We finished up planting on June 19. We are tiling 40 acres right now and we’ll put beans in on that as soon as we finish with the tile.
The rain held off for about a week. The last stuff that went in, went in very well. It was dry and the conditions were nice. Unfortunately, it is still dry. We haven’t had any rain in a couple of weeks and we are wishing for some rain now.
The beans like this dry weather and are looking really good. They are getting a chance to grow. The corn is definitely starting to show some stress. The corn that went in early or a little wet, you can start to see the tile lines in fields and the low spots are showing up. The corn that went out really early looks pretty good. The corn that went in late is looking good and the fields are even, but in the middle every field has problem spots. Some of this stress is going to carry into the fall, but getting some rain could turn that around. If we do not get rain, though, this later corn may really struggle because it is so small.
There is a chance for rain towards the end of the week, maybe Thursday or Friday. There was some spotty rain around here on Sunday.
Up until last night in our area we have been really dry. Corn was starting to curl and you have been able to see it affecting the crop. Luckily last night around where I live, we got about a half inch. It didn’t hit everywhere we farm, but in this case every little bit counts.
Last year, we didn’t get hot all year. This year we have had more hot days in June than we had all last year. The high temperatures and the amount of time since the last rain has made a big difference. One good thing is this dry weather is giving the corn a chance to root down since we had all of those rains early. Now it is forced to root down deeper.

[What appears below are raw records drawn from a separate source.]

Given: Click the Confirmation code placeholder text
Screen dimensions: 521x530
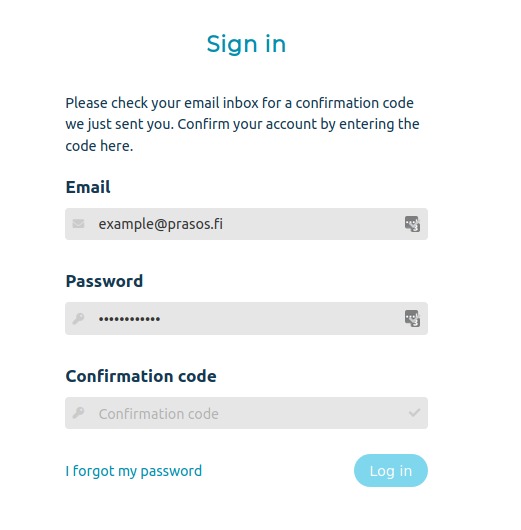Looking at the screenshot, I should click(x=159, y=414).
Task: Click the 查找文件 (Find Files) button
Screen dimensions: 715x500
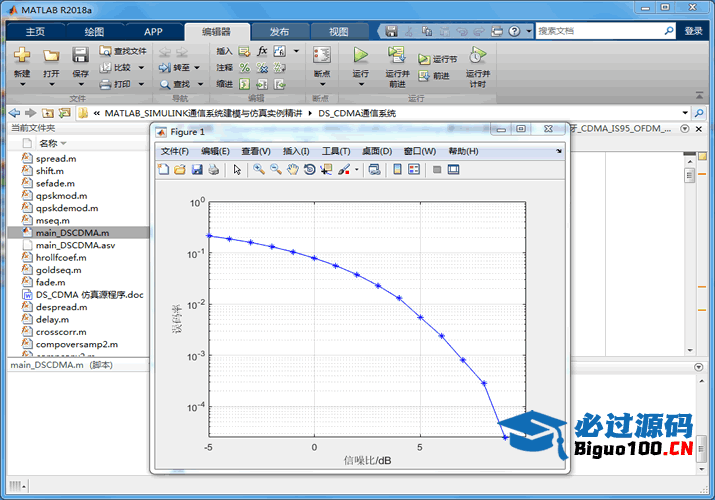Action: tap(123, 51)
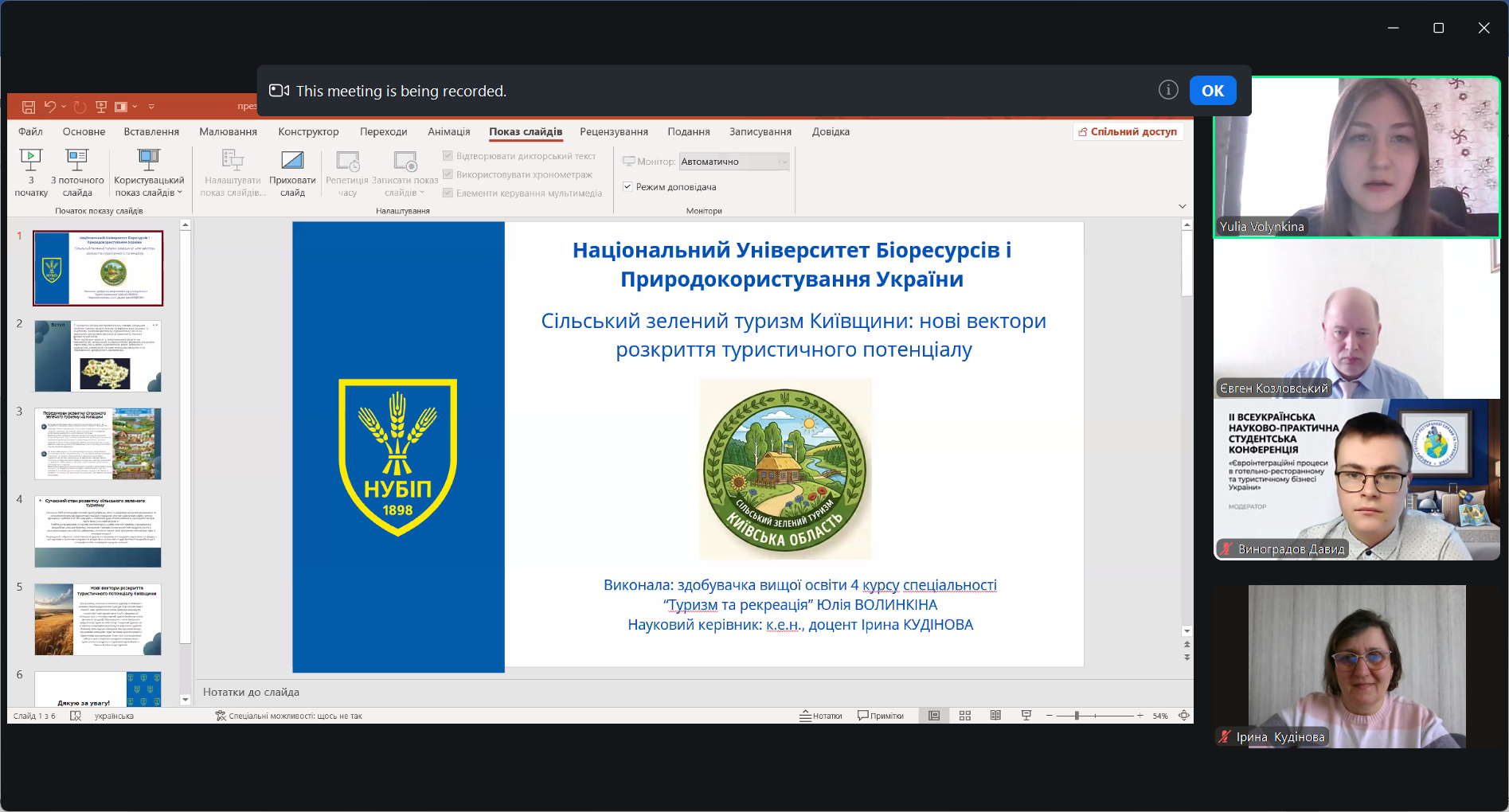Toggle Використовувати хронометраж checkbox

point(448,174)
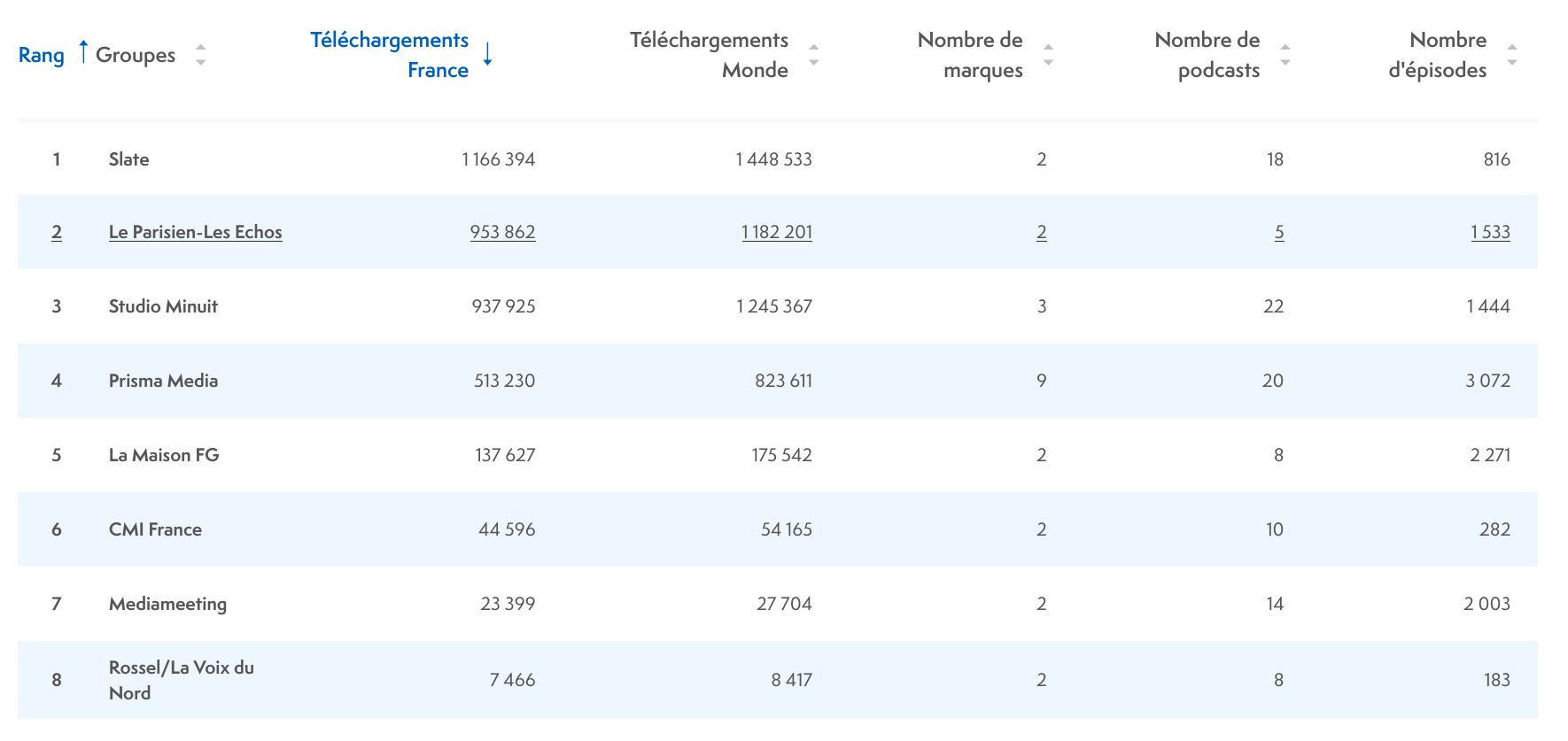Select the Mediameeting group name

tap(167, 604)
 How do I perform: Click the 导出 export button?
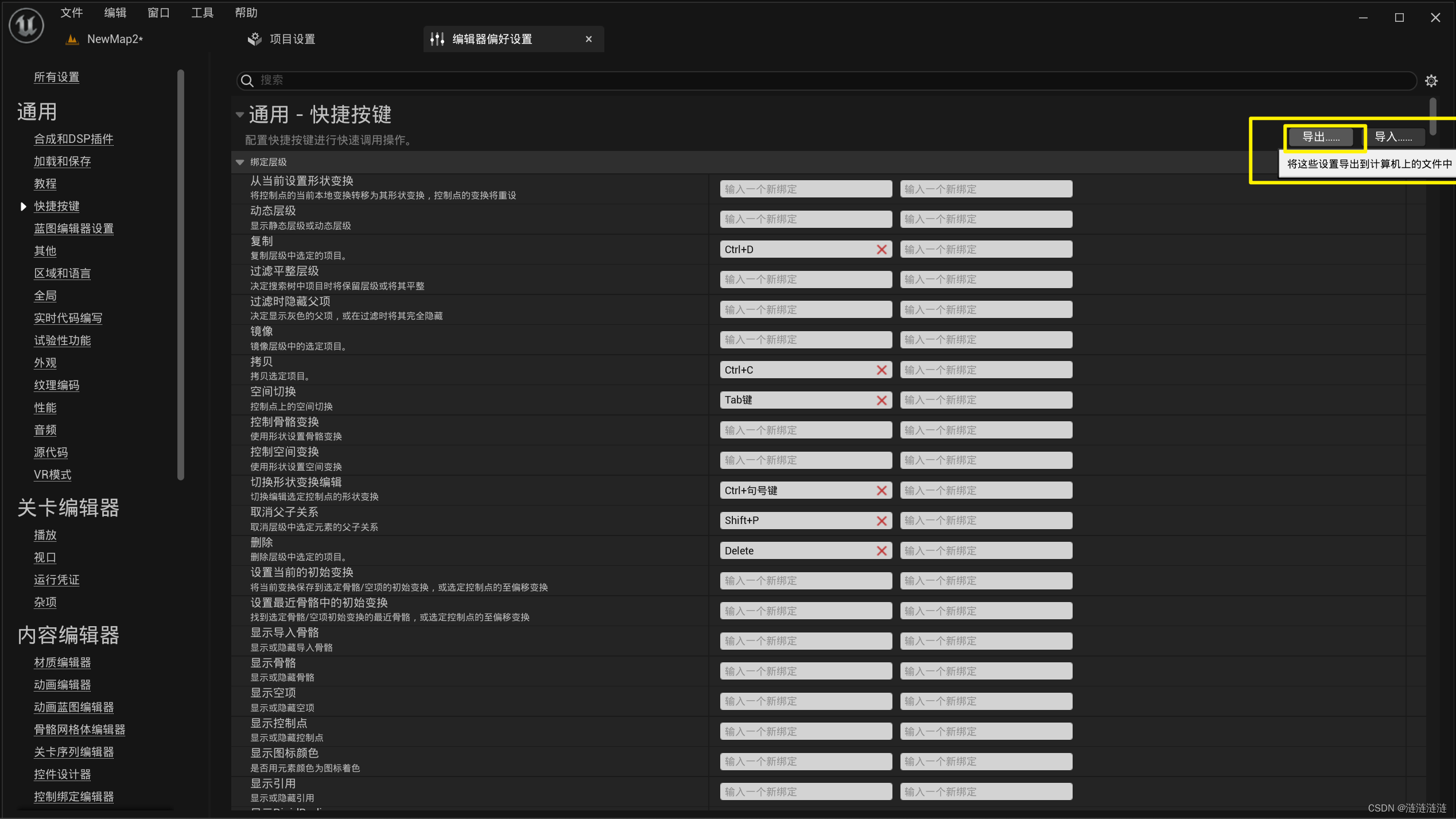(1321, 137)
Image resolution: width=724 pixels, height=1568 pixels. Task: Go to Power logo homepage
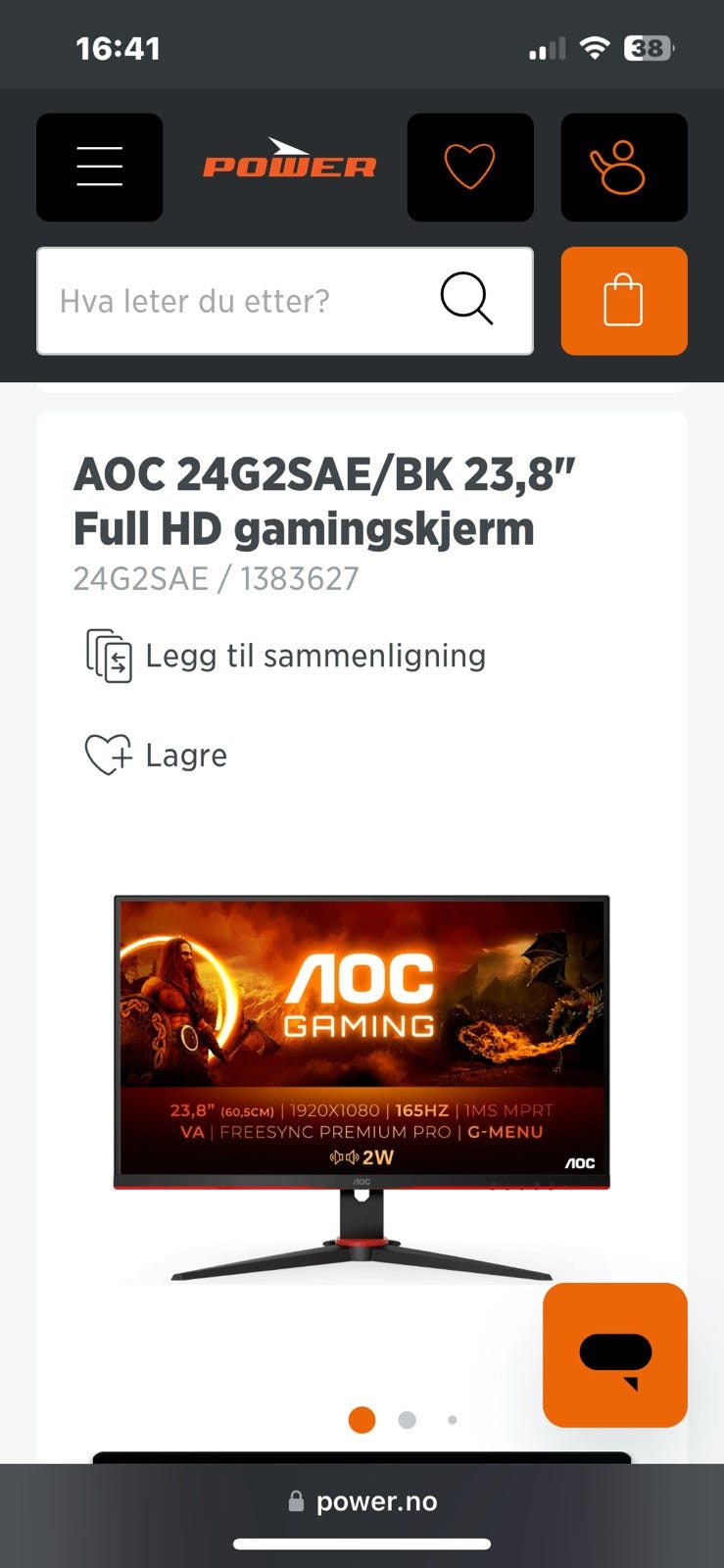pyautogui.click(x=289, y=159)
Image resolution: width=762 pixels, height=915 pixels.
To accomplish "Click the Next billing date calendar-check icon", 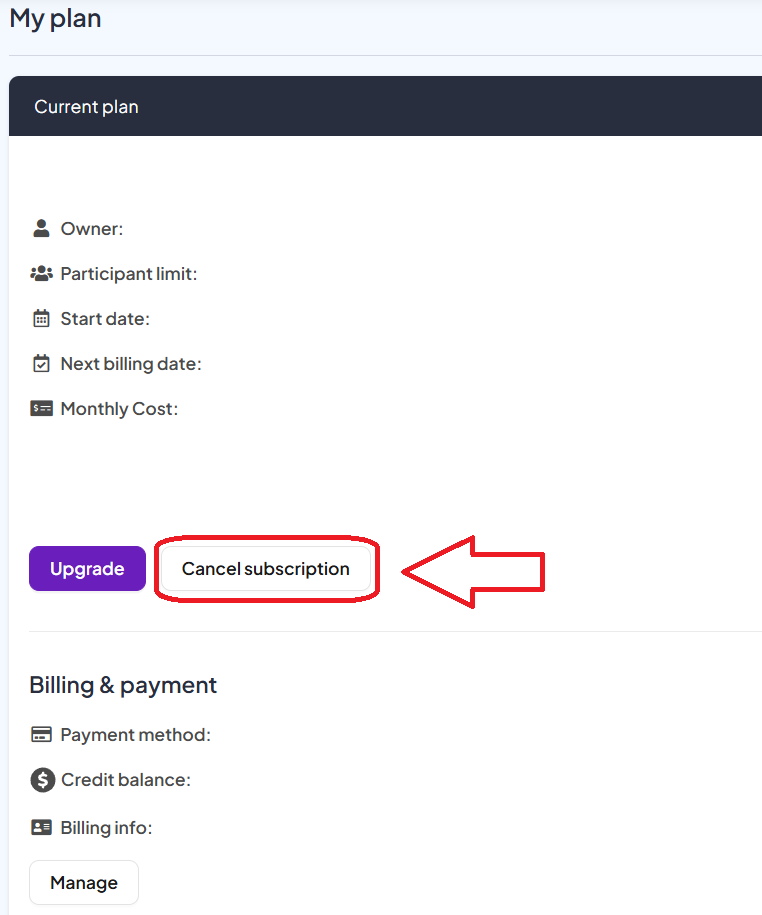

Our stands look pretty good. Last year everything was so perfect, so it is hard to compare. This may be more of a typical farming season in Ohio. Overall, I think we are doing pretty well, but of course there are some spots that got hurt by all the rain. In general, though, I think we are fairly satisfied with what we have. We are looking pretty good on weed control and we have not been seeing pest issues so far.
Right now, we are not seeing much rain in the forecast, but we are seeing cooler temperatures and that is a good thing. Last week was too hot, too early.
As soon as we got sidedressed and fed that corn, it really responded. Now that we got it all sprayed it is looking good. If we can get the rain, I think this could be a good crop. We still have great potential out there. Now we are hauling beans, cleaning bins and getting ready for the Shelby County Fair. If you ask us, it is the best in the state.